My former best friend (I say former in a nice way, she has found better friends and I don't blame her one bit!) I discovered had been miserable for so long and I didn't even notice. This sickens me, how could I overlook someone who has always been there since I met her 4/5 years ago!?
She really is special, and I envy her so much, she is beautiful in every way and so confident even if on the inside she feels awful. Probably the most kindhearted person to ever walk the earth and yet she gets treated with little respect by others which I will do my hardest to change, because she doesn't deserve it.
I have been neglecting her, not because I don't care, but because I shamefully convinced myself that she could manage on her own and I wasn't wrong, she can, but she shouldn't have to. I should have been there, and I am going to try so hard to make it up to her even if it kills me!
Adding to this, I have also discovered that the people I have been calling 'best friends' for the past year or so are nothing of the sort. They have left me second guessing my whole life, fearing that I am in the wrong.

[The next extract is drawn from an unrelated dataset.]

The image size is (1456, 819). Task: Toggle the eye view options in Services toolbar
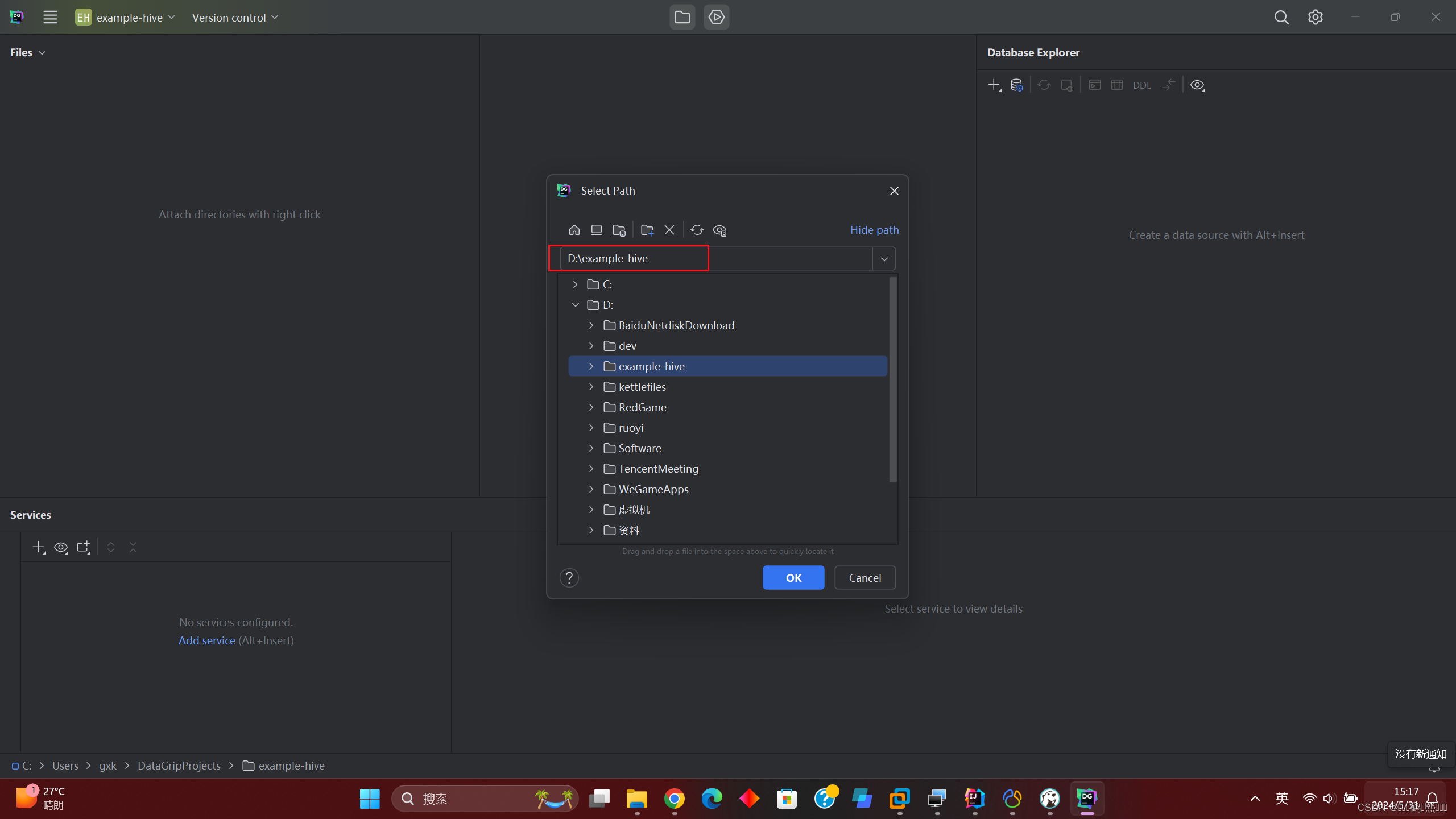(x=61, y=547)
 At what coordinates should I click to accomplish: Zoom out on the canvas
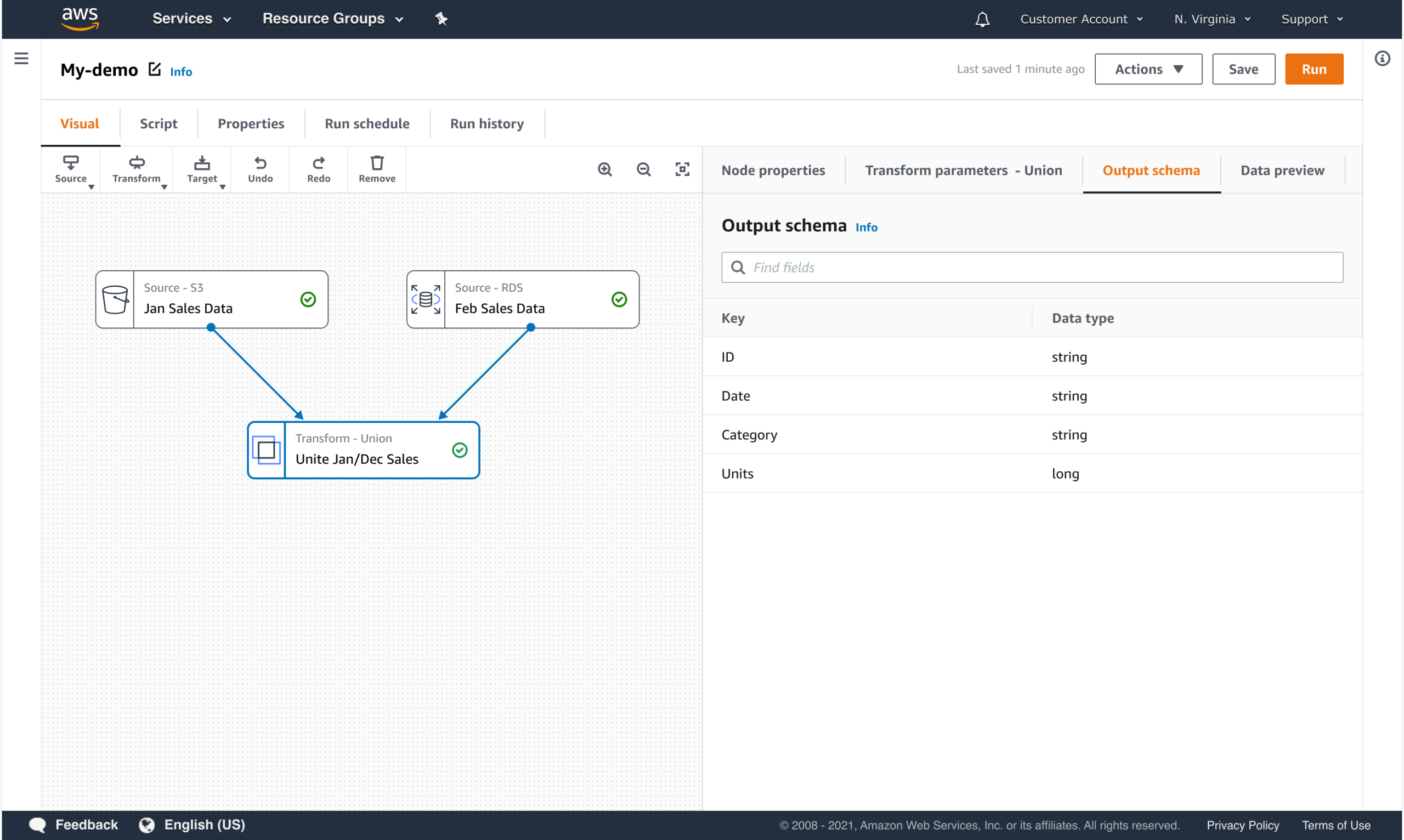pos(643,169)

But I'm not- I never was and I'm not letting them convince me otherwise.
Yes, I have made mistakes in the past, but as friends they are supposed to support me (as I support them with their decisions, despite what I think).
This is the point in which I realised that I have friends that have supported me through the decisions I have made, one of which has been my friend since nursery, but going to different high schools seperated us and we drifted apart. We are now together again and I couldn't be happier, I'd rather have a small group of friends that care than a large group who couldn't give two shits about you.
It was a difficult decision to make but I am no longer wasting my time with people who don't care. Karma will catch up eventually and when it does I can turn round and say 'I did everything I could'.